EPS Dashboard

Context

Issue #36 Tier 1 benchmarks (comments 4271162014 + 4271214412) show that SFT packing enabled yields +293% tokens/sec on short data, consistent with +15-20% expected on realistic data. But the LoRA in-process default remains packing=False in configs/training/default.yaml.

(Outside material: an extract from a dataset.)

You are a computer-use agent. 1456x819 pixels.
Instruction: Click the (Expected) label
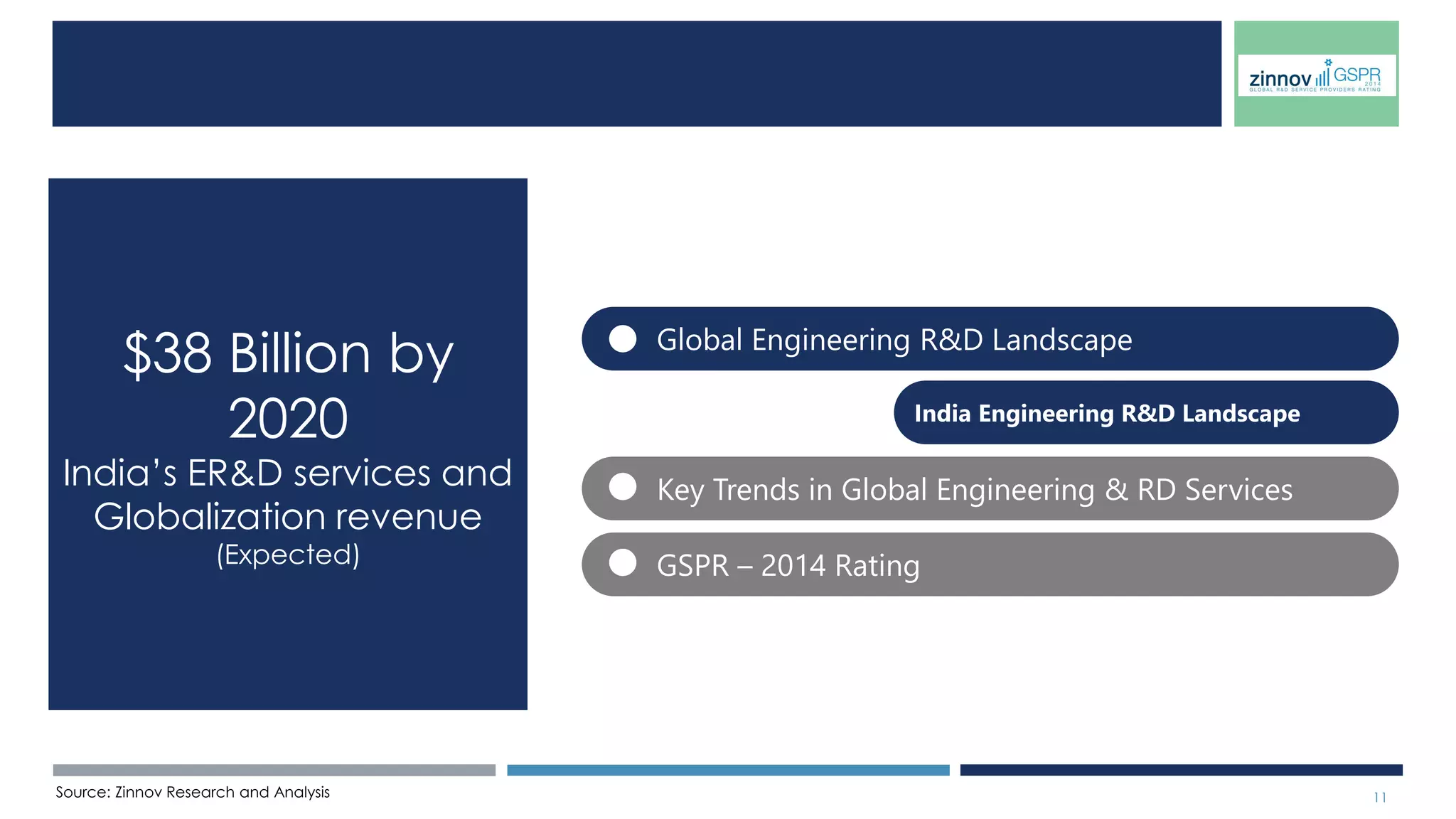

Concern: Phase 1 coupling runs use small datasets (~6K examples, short-to-medium sequences). Packing collapses step count proportional to how many examples fit in max_length. On very short data, effective batch size / optimizer step count drops significantly → could affect gradient quality and final eval metrics.

Hypothesis

Packing=True on Phase 1 coupling runs:

Speeds training 1.2-2.0×
Does NOT degrade final eval metrics (alignment, capability, evil/smart coupling signal) by more than 1pt on any downstream eval
Matches the Tulu / distributed path behavior

Design

A/B on ONE Phase 1 coupling condition (suggest c1_evil_wrong_em):

Arm	Packing	Seeds
A (current default)	False	[42, 137]
B (proposed)	True	[42, 137]

Everything else identical: same base model, same LoRA config, same max_seq_length (2048), same training hyperparameters, same eval pipeline.

Metrics

Speed:

train_tokens_per_second (packed-safe metric)
wall time per epoch

Quality:

Final train loss
Post-Phase-1 eval: ARC-C accuracy, alignment score, persona adherence
Post-EM eval: alignment delta (if this condition gets EM injected), capability delta

Decision rule:

If packing=True is >30% faster AND no eval metric regresses >1pt → flip default to True in configs/training/default.yaml
If any eval metric regresses >1pt → keep default False, enable only for Tulu-scale configs
If speed delta is noise (±10%) → keep default False (no incentive to change)

Compute estimate

2 conditions × 2 seeds × ~90 min Phase 1 + eval = ~6 GPU-hours on H100. Single pod.

Approval

This is a small pilot with clear decision rules. Proceed after code-reviewer cleanup (issue to be created) lands; no further gate-keeper needed since it's a re-run with a config knob.

Links

Parent issue: #36
Origins: code-reviewer verdict comment on #36 flagging misleading packing metric, and both benchmark experimenters' recommendation to enable packing by default on Tulu configs.